Du point de vue pratique également, les images générées par l’IA ne permettent pas de passer directement à la production. "Aujourd’hui, le défaut des images générées, c’est qu’elles sont en 2D. Créateurs et modélistes, qui connaissent le tissu et le patronage, doivent donc passer derrière", pointe la directrice générale de l'IFTH. "Mais d’ici à deux ans, on aura des solutions", assure-t-elle. "Dans un futur assez proche, avec la 3D, on pourra générer des formes tout à fait originales, notamment via les algorithmes NeRF", abonde Paul Mouginot.

Certains acteurs de l’industrie de la mode travaillent déjà à rapprocher l’IA, avec sa rapidité d’exécution, à la 3D, cette technique de modélisation existant déjà depuis des années, qui permet d’avoir des rendus très réalistes, y compris sur le tomber d'un tissu, pour visualiser un produit avant d’en réaliser le prototype. Une première plateforme, qui travaille sur l’intégration de l’IA et du design 3D a vu le jour fin 2021 à Hong Kong: il s’agit d’AiDLab, créée par l’université polytechnique de Hong Kong et le Royal College of Art, qui a mis au point le logiciel AiDa, actuellement testé par des étudiants de mode.

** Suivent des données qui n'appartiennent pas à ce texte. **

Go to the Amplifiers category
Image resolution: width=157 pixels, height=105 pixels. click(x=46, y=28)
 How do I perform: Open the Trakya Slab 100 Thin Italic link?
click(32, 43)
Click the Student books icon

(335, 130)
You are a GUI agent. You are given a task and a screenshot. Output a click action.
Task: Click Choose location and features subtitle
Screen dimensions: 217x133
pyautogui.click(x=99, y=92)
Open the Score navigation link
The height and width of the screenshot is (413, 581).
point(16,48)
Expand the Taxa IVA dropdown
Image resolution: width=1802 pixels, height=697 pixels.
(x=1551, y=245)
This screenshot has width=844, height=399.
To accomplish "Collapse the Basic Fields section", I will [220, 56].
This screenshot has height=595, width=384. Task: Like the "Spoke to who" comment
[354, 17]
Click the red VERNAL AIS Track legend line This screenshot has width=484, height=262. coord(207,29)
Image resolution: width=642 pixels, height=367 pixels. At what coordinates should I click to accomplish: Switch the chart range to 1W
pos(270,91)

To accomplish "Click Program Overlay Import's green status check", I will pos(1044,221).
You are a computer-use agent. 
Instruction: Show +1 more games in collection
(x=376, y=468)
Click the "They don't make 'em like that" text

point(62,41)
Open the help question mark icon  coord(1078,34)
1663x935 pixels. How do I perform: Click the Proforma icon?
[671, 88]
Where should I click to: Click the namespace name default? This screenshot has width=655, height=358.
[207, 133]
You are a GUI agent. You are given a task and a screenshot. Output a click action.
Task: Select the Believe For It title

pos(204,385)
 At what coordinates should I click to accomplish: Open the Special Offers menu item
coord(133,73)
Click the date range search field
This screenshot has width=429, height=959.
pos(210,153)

A Hong Kong, AiDLab développe depuis près de deux ans un logiciel fusionnant IA et 3D - AiDLab.hk

 
Enfin, l’IA touche à un point crucial, à savoir la question de la propriété intellectuelle. "Il y a un véritable enjeu pour les possesseurs de données à les préserver, car tout ce que l’on donne aux IA pour les alimenter est utilisé par les IA. Cela pose le problème du droit d’auteur. Les marques qui utilisent l’IA doivent absolument protéger leurs données et leurs créations", met en garde Frédéric Rose, qui note que "la plupart des maisons de luxe l’ont bien compris puisque les systèmes d’IA existants sur le web sont complétement interdits au sein de leurs équipes".

Sur la même longueur d’onde, Clarisse Reille préconise "un outil totalement adapté à la marque, qui doit créer son système d’IA avec son propre dataset et univers reflétant son histoire. Cette base doit être sa propriété".
 
"L’important est d’être capable de personnaliser le modèle d’IA sur l’imaginaire des marques. Cela permettra d’effectuer un entraînement plus raffiné et précis sur l’ADN de la maison", confirme Paul Mouginot, qui incite les labels "à s’y mettre assez vite". "Cela va être une vraie transformation. Il faut absolument que les entreprises s’acclimatent à ces technologies car ça va arriver. C’est un peu comme l’avènement d’Internet. Beaucoup, surtout parmi les maisons de luxe, étaient réticentes à l’époque. Or les premières à avoir misé sur le digital bénéficient encore de cet avantage concurrentiel", conclut Clarisse Reille.
 
Seul problème: la pénurie de talents experts en IA et en 3D dans le secteur de la mode. Les écoles commencent juste à lancer des formations dédiées.